[Source passage]
=== Begin Enclosure ===

Development of a novel imaging system for cell therapy in the brain

Maria-Adelaide Micci, Debbie R. Boone, Margaret A. Parsley, Jingna Wei, Igor Patrikeev, Massoud Motamedi, Helen L. Hellmich

Stem cells have been evaluated as a potential therapeutic approach for several neurological disorders of the central and peripheral nervous system as well as for traumatic brain and spinal cord injury. Currently, the lack of a reliable and safe method to accurately and non-invasively locate the site of implantation and track the migration of stem cells in vivo hampers the development of stem cell therapy and its clinical application. In this report, we present data that demonstrate the feasibility of using the human sodium-iodide symporter (hNIS) as a reporter gene for tracking neural stem cell (NSC) after transplantation in the brain using SPECT/CT imaging. Neural stem cells were isolated from the hippocampus of adult rats (Hipp-NSC) and transduced with a lentiviral vector containing the hNIS gene. Hipp-NSC expressing the hNIS (NIS-Hipp-NSC) were characterized in vitro and in vivo after transplantation in the rat brain and imaged using technetium 99 m ((99m)Tc) and a small rodent SPECT/CT apparatus. Comparisons were made between Hipp-NSC and NIS-Hipp-NSC, and statistical analysis was performed using two-tailed Student's t test. Our results show that the expression of the hNIS allows for the repeated visualization of NSC in vivo in the brain using SPECT/CT imaging and it does not affect the ability of Hipp-NSC to generate neuronal and glial cells in vitro and in vivo. These data support the use of the hNIS as a reporter gene for non-invasive imaging of NSC in the brain. The repeated, non-invasive tracking of implanted cells will accelerate the development of effective stem cell therapies for TBI and other types of central nervous system injury.

=== End Enclosure ===

[Assignment] According to the abstract on stem cell imaging, where were the neural stem cells isolated from? The records after this point have nothing to do with the abstract.

[Supplied data]
=== Begin Enclosure ===

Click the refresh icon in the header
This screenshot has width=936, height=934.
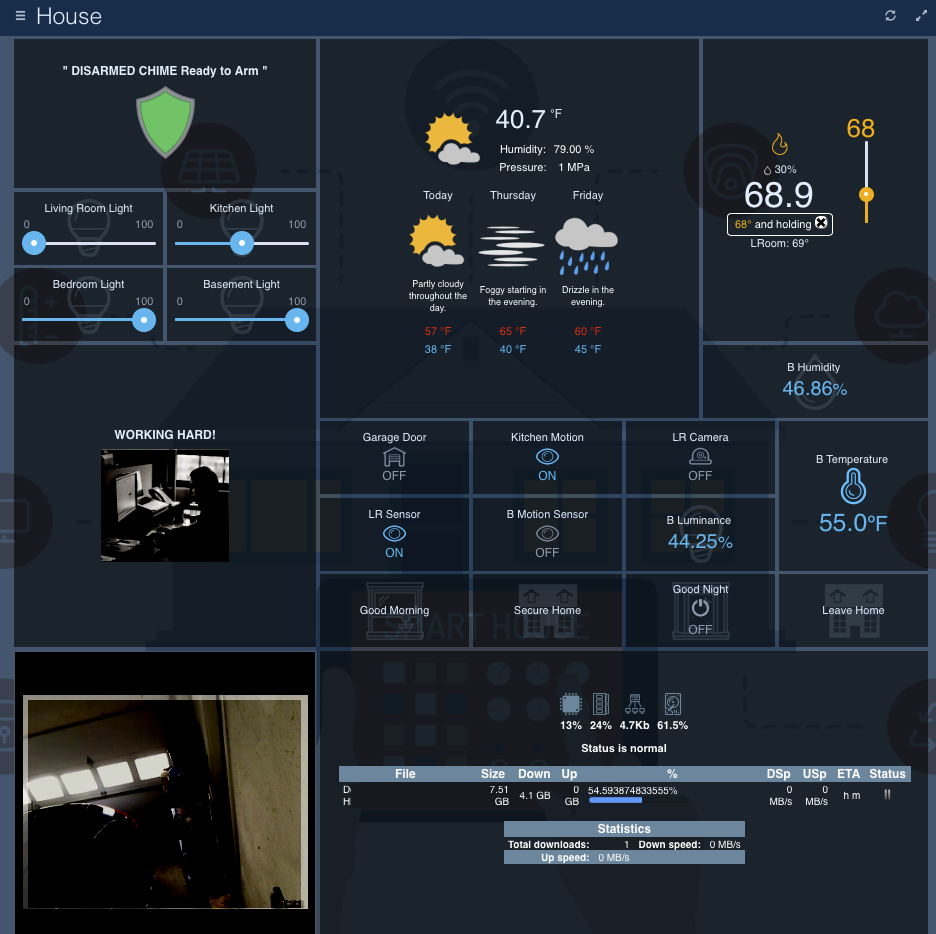click(890, 16)
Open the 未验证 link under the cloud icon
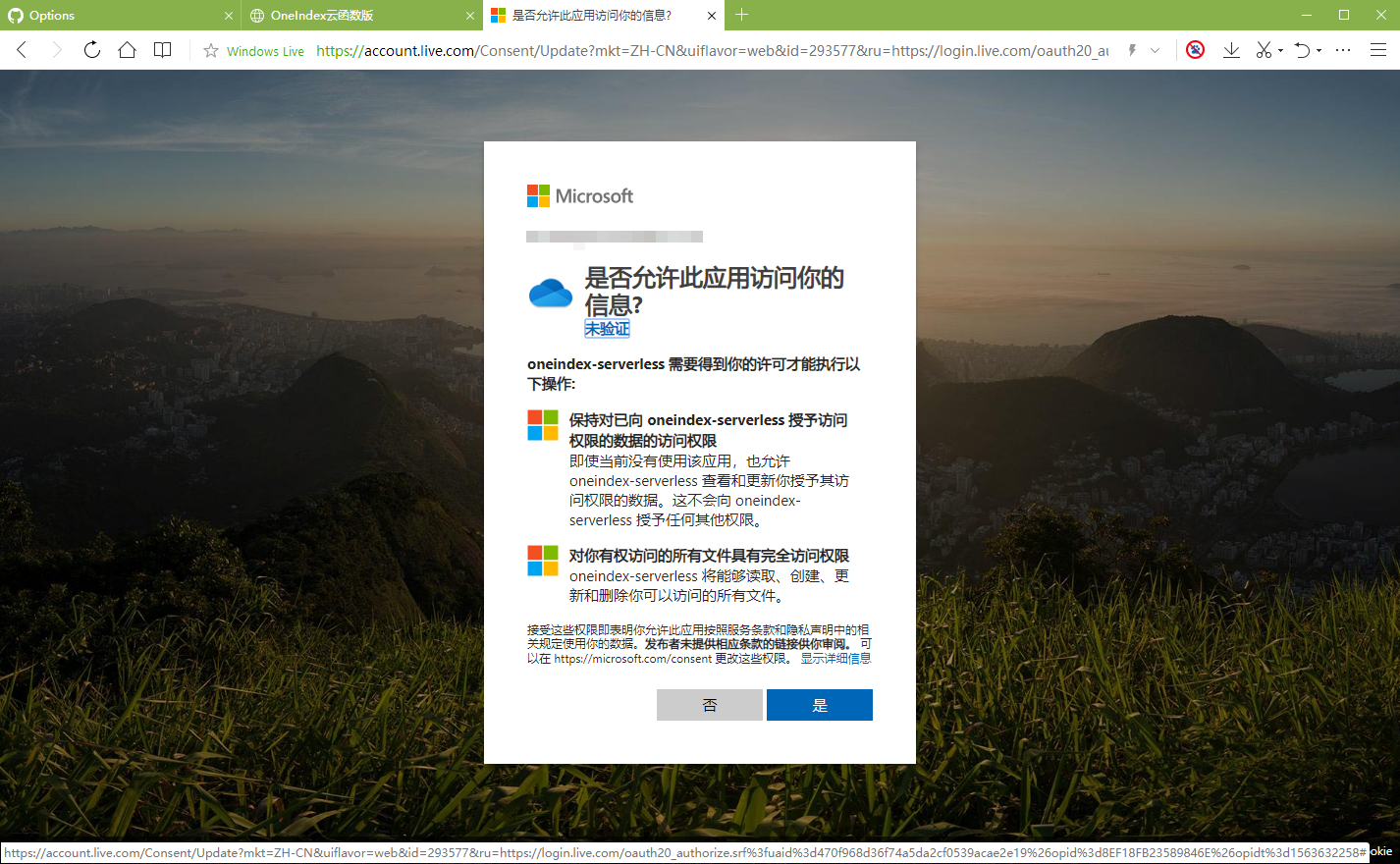This screenshot has width=1400, height=864. click(x=608, y=328)
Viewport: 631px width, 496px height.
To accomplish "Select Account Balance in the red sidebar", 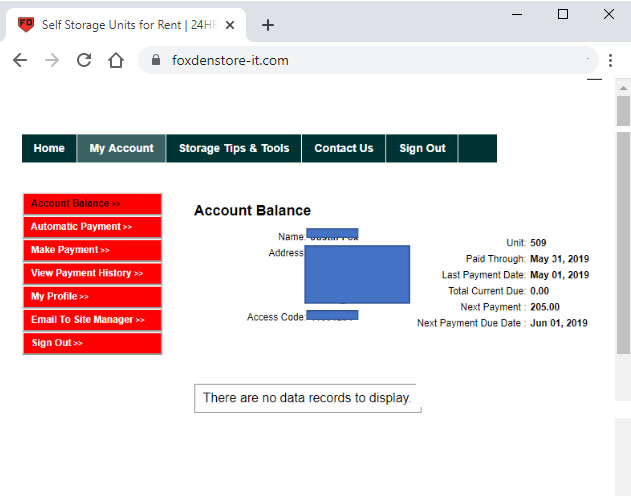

=== End Enclosure ===

[Task output] From the hippocampus of adult rats.